Kasım 2019’da yapılması gereken Genel Milletvekili ve Cumhurbaşkanlığı seçimlerini, MHP lideri Devlet Bahçeli’nin gündeme getirmesi ve Cumhurbaşkanı Recep Tayyip Erdoğan’ın kararıyla Türkiye 24 Haziran 2018’de erken seçime gitti. Meydanlar, medya ekranları, sosyal medya duvarları, geceli gündüzlü herkesin gündeminde seçim vardı. Seçimle yattık, seçimle kalktık. Acısıyla tatlısıyla bir Cumhurbaşkanlığı ve Milletvekili Genel Seçimini geride bıraktık.
Her girdiği seçimden zaferle çıkan Cumhurbaşkanı Recep Tayyip Erdoğan bu seçimden de 26 milyon oy alarak yüzde 52’lik bir oy oranıyla seçimin yine galibi oldu. Erdoğan için, “Sırtı yere gelmeyen bir pehlivan” desek yeridir. Çünkü; Erdoğan, Türkiye’nin siyasi tarihine öyle bir mühür vurdu ki bu mühür ne silinir ne de “uçar”!

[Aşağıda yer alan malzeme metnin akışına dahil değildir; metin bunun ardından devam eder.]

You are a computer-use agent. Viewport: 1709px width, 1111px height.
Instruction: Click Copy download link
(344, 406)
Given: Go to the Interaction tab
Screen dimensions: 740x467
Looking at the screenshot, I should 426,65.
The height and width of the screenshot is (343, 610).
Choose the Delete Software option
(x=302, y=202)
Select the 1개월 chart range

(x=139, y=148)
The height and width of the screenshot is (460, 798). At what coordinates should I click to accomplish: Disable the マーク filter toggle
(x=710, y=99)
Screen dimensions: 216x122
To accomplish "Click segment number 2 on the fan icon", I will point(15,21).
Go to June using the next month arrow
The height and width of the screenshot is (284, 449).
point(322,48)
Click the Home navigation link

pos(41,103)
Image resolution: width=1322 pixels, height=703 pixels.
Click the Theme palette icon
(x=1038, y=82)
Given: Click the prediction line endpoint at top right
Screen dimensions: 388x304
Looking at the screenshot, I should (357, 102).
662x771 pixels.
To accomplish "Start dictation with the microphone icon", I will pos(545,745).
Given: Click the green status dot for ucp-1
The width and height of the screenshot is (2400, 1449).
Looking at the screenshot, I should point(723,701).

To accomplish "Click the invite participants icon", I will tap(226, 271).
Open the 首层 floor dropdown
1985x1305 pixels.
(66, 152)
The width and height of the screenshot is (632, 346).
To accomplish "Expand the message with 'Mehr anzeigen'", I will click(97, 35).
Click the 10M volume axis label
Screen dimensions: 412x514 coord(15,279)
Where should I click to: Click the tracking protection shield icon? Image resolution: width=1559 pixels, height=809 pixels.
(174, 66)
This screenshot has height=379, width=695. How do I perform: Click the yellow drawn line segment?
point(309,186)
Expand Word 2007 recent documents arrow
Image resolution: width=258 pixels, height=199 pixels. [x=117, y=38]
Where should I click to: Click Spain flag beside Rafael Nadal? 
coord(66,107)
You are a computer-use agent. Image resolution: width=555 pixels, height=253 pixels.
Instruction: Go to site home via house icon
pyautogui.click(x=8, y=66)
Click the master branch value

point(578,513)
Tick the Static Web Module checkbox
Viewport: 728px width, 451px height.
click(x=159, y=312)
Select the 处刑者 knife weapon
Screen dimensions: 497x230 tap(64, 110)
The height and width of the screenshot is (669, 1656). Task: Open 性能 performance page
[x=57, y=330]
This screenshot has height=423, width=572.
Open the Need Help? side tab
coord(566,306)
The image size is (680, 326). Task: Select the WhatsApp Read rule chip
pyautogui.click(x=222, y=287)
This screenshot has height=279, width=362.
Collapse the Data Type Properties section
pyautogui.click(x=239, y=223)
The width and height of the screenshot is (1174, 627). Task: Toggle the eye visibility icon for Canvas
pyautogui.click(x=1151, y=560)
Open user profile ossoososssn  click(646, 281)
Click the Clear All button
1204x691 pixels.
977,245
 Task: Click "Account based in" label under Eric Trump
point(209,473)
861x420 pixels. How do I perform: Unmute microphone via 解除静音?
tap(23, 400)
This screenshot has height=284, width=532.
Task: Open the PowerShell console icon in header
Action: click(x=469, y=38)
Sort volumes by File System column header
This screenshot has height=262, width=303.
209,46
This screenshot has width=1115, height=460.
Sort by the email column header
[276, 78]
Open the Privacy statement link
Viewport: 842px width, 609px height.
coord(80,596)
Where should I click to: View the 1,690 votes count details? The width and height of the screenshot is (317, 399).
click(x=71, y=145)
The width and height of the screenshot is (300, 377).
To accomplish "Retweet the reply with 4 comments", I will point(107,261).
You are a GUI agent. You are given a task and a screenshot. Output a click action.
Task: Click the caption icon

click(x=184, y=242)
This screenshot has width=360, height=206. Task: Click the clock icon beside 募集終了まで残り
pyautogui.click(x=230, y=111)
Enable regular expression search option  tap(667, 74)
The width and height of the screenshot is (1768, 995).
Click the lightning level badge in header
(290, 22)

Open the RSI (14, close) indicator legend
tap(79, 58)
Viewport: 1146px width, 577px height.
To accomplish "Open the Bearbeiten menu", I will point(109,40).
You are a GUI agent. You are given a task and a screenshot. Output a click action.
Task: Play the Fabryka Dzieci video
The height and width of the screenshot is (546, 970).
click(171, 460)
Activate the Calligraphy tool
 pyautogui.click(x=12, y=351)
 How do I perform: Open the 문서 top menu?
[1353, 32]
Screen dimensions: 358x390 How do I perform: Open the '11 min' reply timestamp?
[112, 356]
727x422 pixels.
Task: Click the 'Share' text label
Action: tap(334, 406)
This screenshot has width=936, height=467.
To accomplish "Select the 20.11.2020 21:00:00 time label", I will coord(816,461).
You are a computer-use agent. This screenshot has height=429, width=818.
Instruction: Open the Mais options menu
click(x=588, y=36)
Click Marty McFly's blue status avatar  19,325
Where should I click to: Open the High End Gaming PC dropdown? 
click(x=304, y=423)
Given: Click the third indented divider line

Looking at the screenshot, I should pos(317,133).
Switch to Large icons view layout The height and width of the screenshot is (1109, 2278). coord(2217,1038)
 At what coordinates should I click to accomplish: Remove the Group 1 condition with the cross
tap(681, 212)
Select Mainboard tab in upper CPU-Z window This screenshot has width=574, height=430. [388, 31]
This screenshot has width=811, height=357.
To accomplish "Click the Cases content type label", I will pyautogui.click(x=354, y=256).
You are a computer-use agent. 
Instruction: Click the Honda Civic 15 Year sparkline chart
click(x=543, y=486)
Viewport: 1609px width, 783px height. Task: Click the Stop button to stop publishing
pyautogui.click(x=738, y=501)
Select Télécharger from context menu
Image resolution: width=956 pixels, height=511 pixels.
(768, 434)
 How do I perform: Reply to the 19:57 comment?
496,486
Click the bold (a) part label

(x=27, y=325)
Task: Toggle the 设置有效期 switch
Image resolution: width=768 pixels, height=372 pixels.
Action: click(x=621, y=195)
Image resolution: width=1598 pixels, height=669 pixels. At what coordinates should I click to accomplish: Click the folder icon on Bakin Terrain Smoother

Aziz Türk milleti Cumhurbaşkanı ve 27. Dönem Milletvekili Genel Seçimlerinde yüzde 89’luk bir katılımla iradesini sandığa yansıttı. Bu yazıda derinlemesine bir seçim analizi, çıkan sonuçlar ne diyor? gibi uzun uzadıya analizler yapılmayacaktır. Türkiye’de bir kez daha görülen “milliyetçi dalganın” üzerinde durulacaktır. 24 Haziran seçimleri bir kez daha gösterdi ki, sağ seçmenin Türkiye’de ağırlığı çok fazla. Yeni sistemle de ortaya çıkan sonuçlar bunu doğrulamaktadır. Meclis’te her ne kadar çoklu bir yapı ortaya çıkmış olsa da yeni sistem; hem sağ partiler hem de sol partiler için artık ittifakları zorunlu kılıyor.